When you reach the line that holds "Given: Save the", start copying exactly and keep going through the final line of the data, leaving out pictures.

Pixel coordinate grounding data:
━━━━

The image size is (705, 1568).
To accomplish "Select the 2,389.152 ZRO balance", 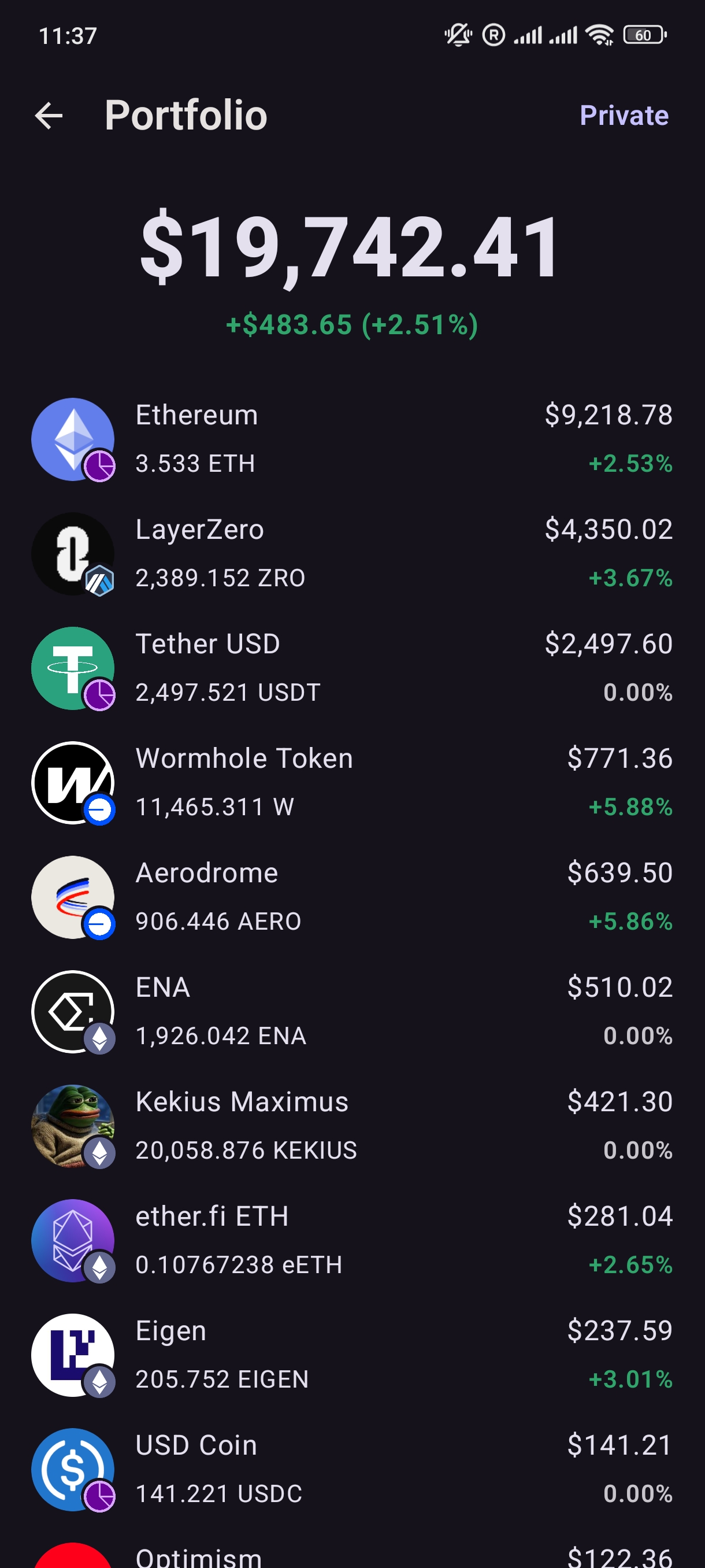I will tap(220, 578).
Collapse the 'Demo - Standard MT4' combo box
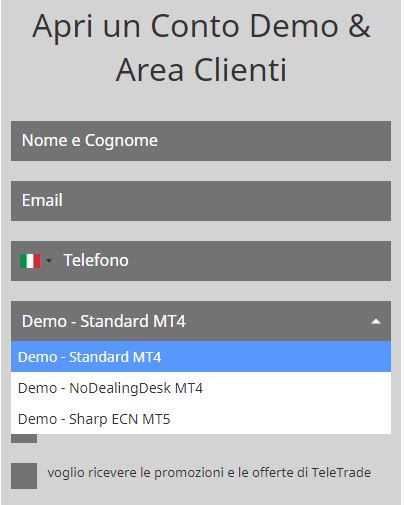This screenshot has height=505, width=404. coord(201,321)
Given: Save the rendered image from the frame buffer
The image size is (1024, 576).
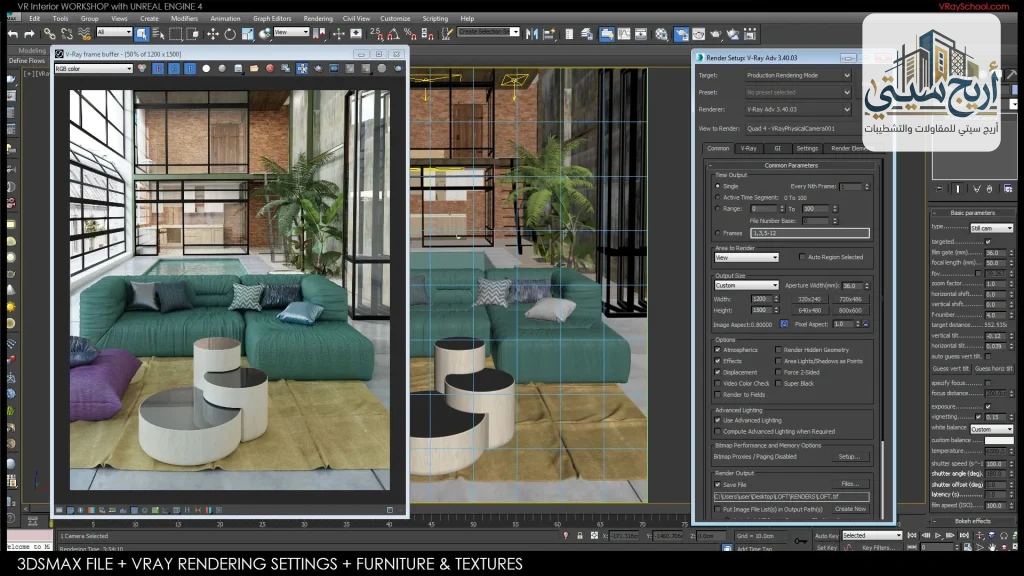Looking at the screenshot, I should tap(236, 68).
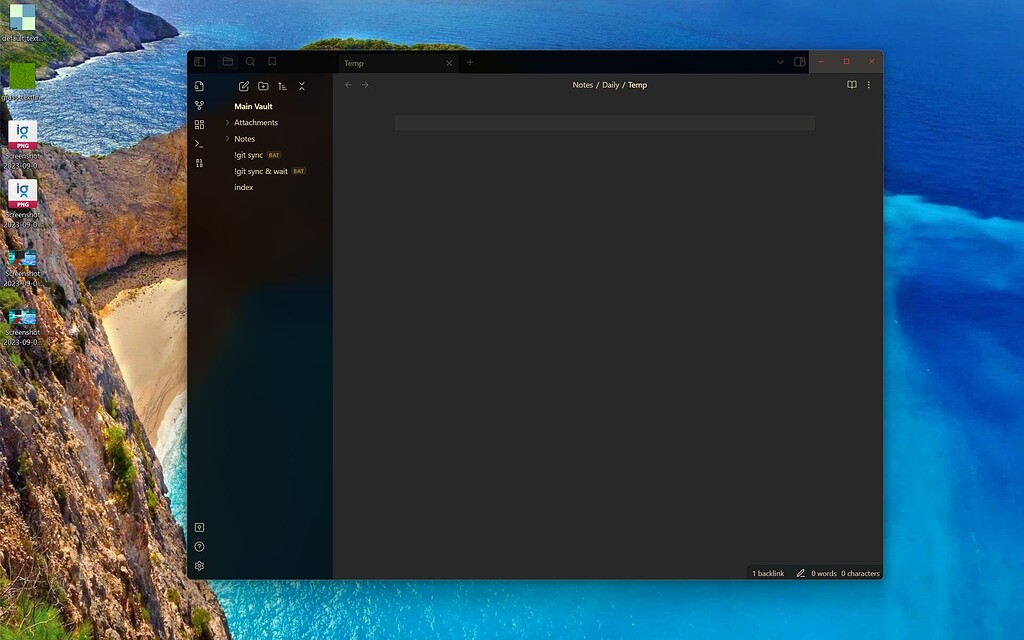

━━━━

OUTPUT BELOW:
Given: Save the rendered image from the frame buffer
The image size is (1024, 576).
Looking at the screenshot, I should tap(236, 68).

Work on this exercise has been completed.